Com o atraso nos pagamentos o Tesouro melhora a aparência de suas contas, pelo menos por algum tempo. A contabilidade criativa, usada principalmente para maquiar as finanças públicas no fim do ano, inclui, entre outros itens, o adiamento de vários tipos de repasses. Embora o grande objetivo seja o fechamento do balanço fiscal em dezembro, os truques aparecem durante todo o ano.

O governo continua gastando demais. Ao mesmo tempo, a arrecadação tem sido afetada por incentivos fiscais ao consumo e pelo baixo crescimento econômico. O Tesouro tem recorrido a receitas especiais e a atrasos de pagamentos para tentar obter, pelo menos formalmente, o resultado fiscal prometido. Para 2014, o objetivo é um superávit primário - dinheiro para pagar juros - de R$ 80,8 bilhões para o governo central.
Pressionada pelo Banco Central (BC) a explicar a "discrepância" em suas contas, a diretoria da Caixa recorreu à Advocacia-Geral da União (AGU) para mediar o conflito com o Tesouro. Uma câmara de conciliação foi criada para cuidar do problema, com participação da Caixa, do Tesouro e do BC. "Os trabalhos da câmara podem evoluir para um parecer técnico", informou ao Estado o chefe da AGU, Luiz Inácio Adams.

Se esse parecer for baseado exclusivamente nos termos do contrato entre o Tesouro e a Caixa, o problema permanecerá. Para uma solução, será preciso levar em conta as condições financeiras da prestação do serviço, mas ninguém avançou nesse tipo de detalhe. Por meio de sua assessoria, a Secretaria do Tesouro disse desconhecer qualquer proposta da Caixa para alteração do contrato.
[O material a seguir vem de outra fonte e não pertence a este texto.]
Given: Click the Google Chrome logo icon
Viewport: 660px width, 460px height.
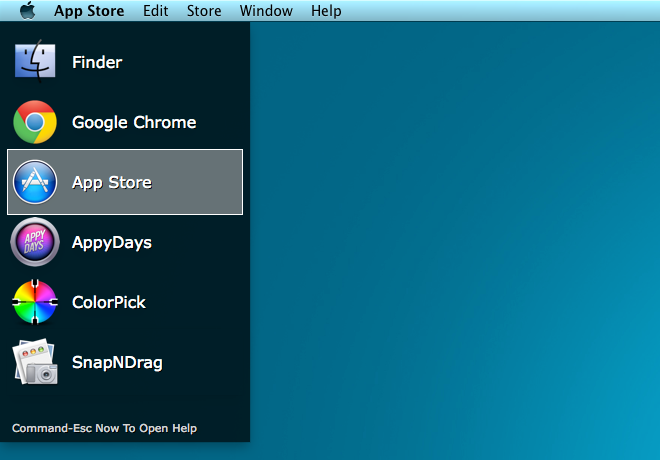Looking at the screenshot, I should tap(35, 122).
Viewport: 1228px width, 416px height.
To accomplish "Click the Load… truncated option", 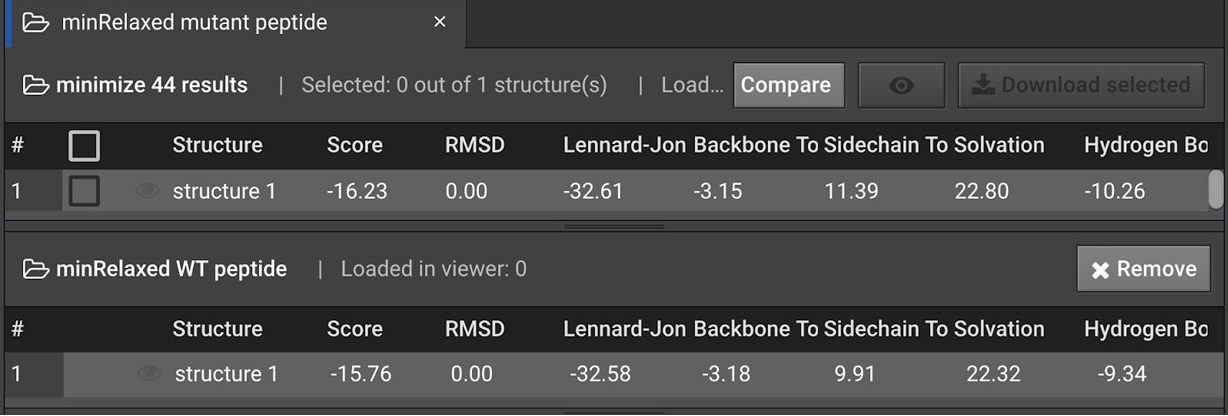I will coord(692,85).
A natureza do problema, no entanto, é bastante clara. Os termos do acordo entre as duas partes seriam muito menos importantes em outra circunstância. O Tesouro está em muito má situação e o governo está perdido no emaranhado de erros da política econômica. Para reforçar a receita fiscal, o governo tem pressionado a Caixa para entregar dividendos maiores que os combinados para este ano. A ideia inicial era entregar apenas metade do ganho disponível, mas o Ministério da Fazenda resolveu mudar o jogo. Agora se espera da Caixa uma contribuição de cerca de R$ 5 bilhões.

Dividendos maiores que os do ano passado já reforçaram as contas do Tesouro no primeiro semestre e o jogo deve continuar. Além disso, o governo espera recolher uns R$ 18 bilhões de pagamentos do novo Refis, o refinanciamento de dívidas tributárias, e mais algum dinheiro de bônus de concessões.

Pressionada para aumentar os dividendos pagos ao Tesouro, a Caixa foi mobilizada também para o socorro às distribuidoras de energia. Determinada há mais de um ano pela presidente Dilma Rousseff, a diminuição das tarifas de eletricidade prejudicou as companhias do setor. Danosa mesmo em circunstâncias normais, essa política foi especialmente custosa porque as empresas tiveram de comprar eletricidade - mais cara - de centrais térmicas. A redução das contas de luz foi duplamente errada: distorceu os preços e estimulou o consumo em fase de restrição de oferta.

A Caixa deve participar com R$ 750 milhões do novo financiamento, de R$ 6,5 bilhões, articulado pelo governo. Um empréstimo de R$ 11,2 bilhões mobilizado em abril já se esgotou e o novo será mais caro. Populismo, voluntarismo e incompetência têm custos altos.